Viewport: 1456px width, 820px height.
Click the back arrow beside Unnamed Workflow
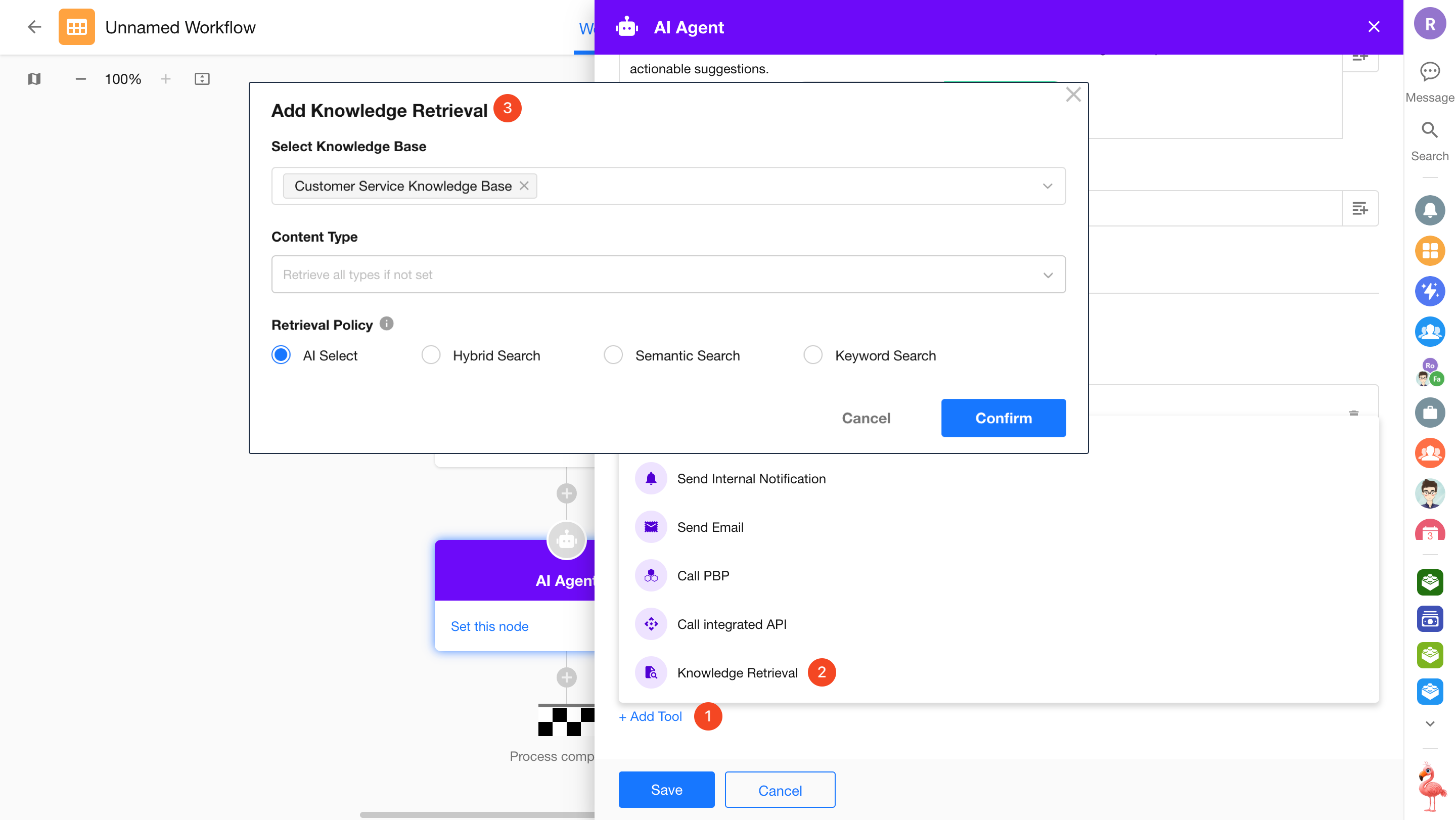click(x=34, y=27)

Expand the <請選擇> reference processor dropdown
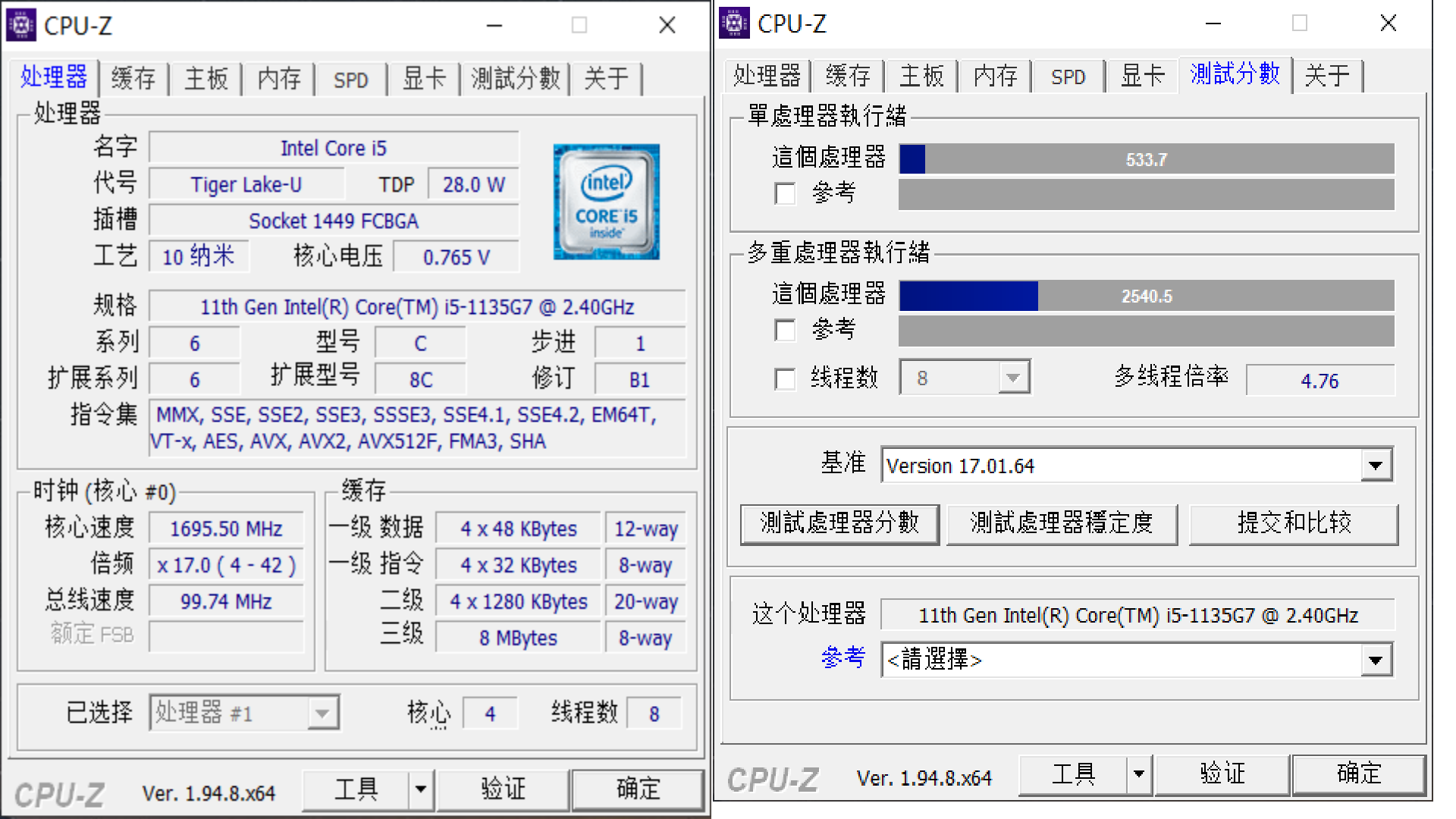click(x=1376, y=661)
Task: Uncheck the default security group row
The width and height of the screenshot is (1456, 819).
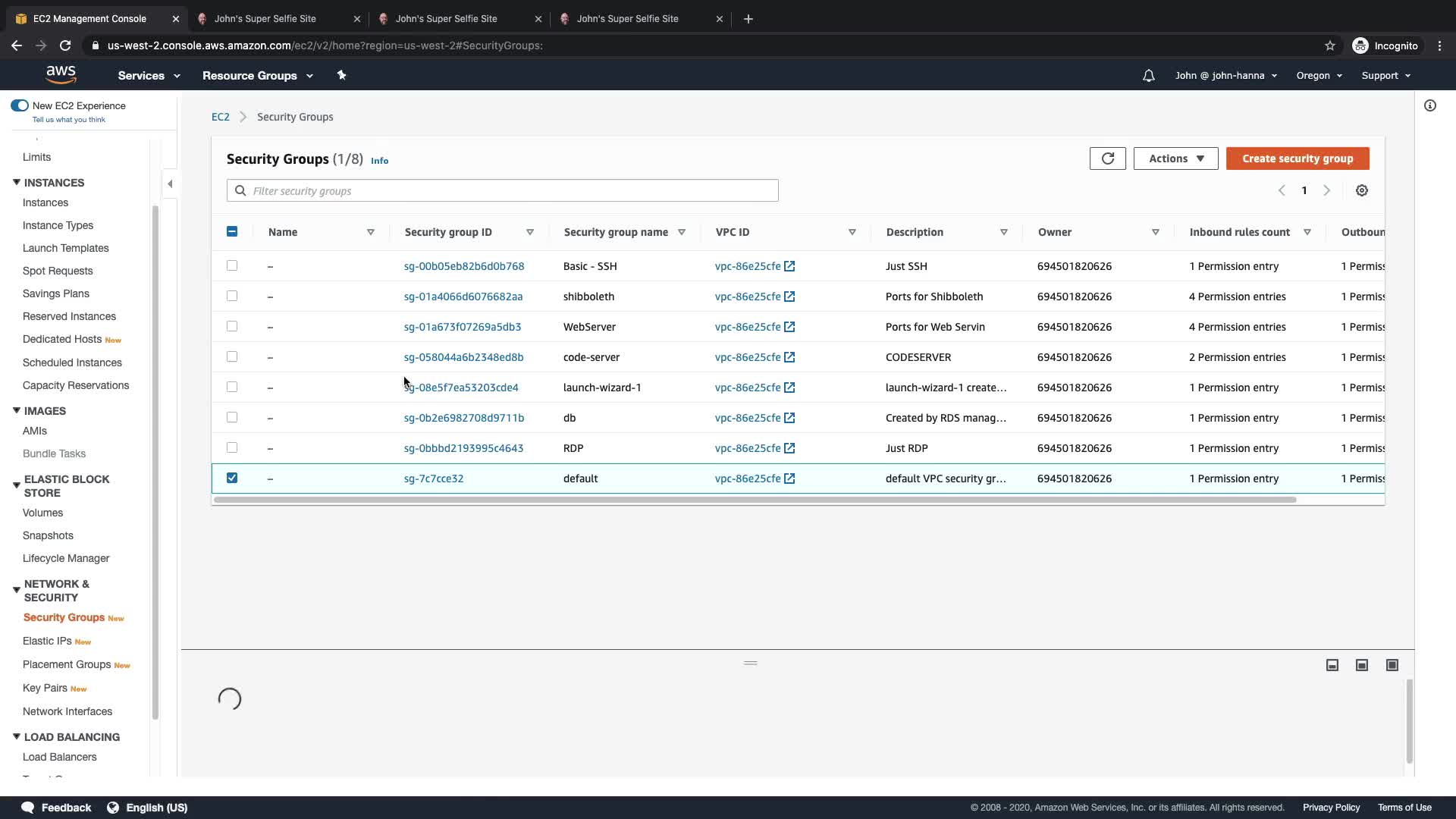Action: (232, 479)
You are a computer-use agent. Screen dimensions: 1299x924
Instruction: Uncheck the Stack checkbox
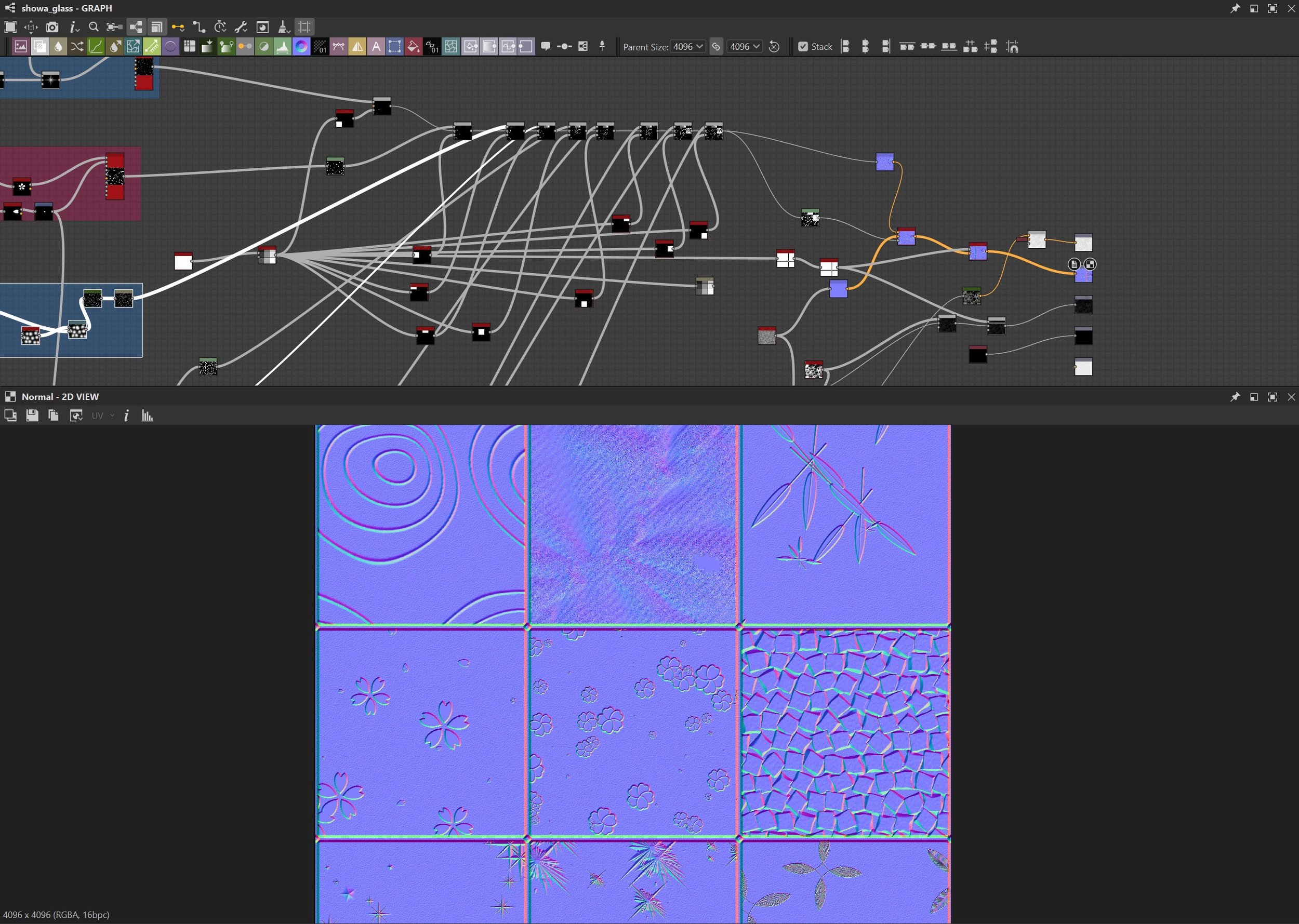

• HOW TO COMPLETE THIS TASK:
Could you copy every record exactly, without the pictures?

• EXERCISE OUTPUT:
Viewport: 1456px width, 820px height.
Click the back arrow beside Unnamed Workflow
click(x=34, y=27)

Expand the <請選擇> reference processor dropdown
click(x=1376, y=661)
Task: Uncheck the default security group row
The width and height of the screenshot is (1456, 819).
Action: (232, 479)
You are a computer-use agent. Screen dimensions: 1299x924
Instruction: Uncheck the Stack checkbox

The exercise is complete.